→ **WHAT YOU SHOULD DO**
List all the lines in these records that hold "each".

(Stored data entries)
━━━━━━

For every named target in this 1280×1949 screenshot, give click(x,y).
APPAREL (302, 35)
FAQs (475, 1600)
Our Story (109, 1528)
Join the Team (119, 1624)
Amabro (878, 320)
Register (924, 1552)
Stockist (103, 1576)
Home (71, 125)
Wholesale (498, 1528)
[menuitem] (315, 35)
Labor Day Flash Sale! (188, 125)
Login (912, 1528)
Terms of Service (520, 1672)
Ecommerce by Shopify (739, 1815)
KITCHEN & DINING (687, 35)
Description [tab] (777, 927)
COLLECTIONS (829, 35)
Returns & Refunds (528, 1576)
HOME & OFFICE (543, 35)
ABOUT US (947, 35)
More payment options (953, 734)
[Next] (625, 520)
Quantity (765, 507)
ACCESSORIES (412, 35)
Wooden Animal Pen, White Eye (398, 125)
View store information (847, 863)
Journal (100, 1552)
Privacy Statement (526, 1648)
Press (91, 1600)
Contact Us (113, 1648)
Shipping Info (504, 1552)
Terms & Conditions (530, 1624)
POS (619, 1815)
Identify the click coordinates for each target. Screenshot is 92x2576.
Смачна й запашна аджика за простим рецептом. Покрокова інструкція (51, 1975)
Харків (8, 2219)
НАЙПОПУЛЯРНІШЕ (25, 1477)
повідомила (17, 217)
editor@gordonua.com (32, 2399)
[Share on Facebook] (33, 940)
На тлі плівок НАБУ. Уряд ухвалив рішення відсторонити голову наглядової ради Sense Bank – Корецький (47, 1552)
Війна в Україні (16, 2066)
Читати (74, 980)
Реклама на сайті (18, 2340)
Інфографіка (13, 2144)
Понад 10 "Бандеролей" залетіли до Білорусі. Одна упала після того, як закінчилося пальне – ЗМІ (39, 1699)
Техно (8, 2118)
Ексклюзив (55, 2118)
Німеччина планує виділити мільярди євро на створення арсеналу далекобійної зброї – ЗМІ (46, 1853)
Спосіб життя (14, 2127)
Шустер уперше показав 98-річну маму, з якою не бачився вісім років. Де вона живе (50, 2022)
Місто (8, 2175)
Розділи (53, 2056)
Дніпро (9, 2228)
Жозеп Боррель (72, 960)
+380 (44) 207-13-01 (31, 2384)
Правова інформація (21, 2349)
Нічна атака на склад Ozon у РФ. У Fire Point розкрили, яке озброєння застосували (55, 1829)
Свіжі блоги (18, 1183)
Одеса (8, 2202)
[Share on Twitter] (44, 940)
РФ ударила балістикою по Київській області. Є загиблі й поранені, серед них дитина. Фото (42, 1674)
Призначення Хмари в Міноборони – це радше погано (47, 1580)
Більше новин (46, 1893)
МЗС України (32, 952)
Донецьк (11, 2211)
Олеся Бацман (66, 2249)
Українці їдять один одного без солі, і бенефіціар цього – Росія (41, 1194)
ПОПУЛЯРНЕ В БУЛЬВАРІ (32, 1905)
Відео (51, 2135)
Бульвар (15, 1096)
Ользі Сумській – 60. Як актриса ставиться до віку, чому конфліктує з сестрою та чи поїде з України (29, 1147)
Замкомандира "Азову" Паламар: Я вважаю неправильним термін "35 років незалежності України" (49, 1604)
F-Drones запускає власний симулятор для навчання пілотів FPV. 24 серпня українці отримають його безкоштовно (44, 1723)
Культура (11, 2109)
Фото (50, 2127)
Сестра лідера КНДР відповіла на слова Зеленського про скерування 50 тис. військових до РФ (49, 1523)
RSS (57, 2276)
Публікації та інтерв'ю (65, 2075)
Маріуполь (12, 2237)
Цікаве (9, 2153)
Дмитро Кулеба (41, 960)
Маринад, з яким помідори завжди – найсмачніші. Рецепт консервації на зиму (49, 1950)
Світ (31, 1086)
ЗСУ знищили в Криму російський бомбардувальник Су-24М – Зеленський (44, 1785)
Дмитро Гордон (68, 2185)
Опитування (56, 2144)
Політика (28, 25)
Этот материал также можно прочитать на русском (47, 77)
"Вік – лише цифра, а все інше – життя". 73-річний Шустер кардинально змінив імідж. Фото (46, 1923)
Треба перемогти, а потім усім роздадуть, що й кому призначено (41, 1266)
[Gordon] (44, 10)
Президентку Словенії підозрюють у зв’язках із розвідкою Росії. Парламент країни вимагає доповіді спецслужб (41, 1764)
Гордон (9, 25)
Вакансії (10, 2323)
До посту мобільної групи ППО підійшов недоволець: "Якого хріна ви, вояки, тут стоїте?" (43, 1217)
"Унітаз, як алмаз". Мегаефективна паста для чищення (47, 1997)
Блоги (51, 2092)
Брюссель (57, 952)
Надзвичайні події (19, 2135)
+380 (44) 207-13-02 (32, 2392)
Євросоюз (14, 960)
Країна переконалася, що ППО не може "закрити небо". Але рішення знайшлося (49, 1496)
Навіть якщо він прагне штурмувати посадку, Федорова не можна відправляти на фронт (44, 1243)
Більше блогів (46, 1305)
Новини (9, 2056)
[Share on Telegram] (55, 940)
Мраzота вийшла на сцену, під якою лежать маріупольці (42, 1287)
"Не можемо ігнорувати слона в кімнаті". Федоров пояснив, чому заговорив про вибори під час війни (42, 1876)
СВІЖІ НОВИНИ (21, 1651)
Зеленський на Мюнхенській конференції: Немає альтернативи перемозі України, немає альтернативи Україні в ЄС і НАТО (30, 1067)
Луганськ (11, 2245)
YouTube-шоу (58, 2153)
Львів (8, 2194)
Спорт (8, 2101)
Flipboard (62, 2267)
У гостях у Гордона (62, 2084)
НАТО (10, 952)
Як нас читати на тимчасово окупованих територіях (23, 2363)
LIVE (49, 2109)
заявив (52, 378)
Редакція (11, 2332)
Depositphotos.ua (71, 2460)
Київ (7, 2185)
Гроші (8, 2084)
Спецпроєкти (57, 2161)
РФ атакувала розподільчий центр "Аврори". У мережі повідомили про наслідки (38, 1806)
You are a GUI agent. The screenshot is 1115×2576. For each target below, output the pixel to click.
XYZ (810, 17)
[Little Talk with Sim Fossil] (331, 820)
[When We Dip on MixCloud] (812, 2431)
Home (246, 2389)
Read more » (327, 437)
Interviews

━━━━━━

→ **ANSWER BOX**
Identify the click coordinates for each target. Screenshot is 92x2576.
You are a GUI agent. The screenshot is 1115×2576. For each target below, output the pixel to click.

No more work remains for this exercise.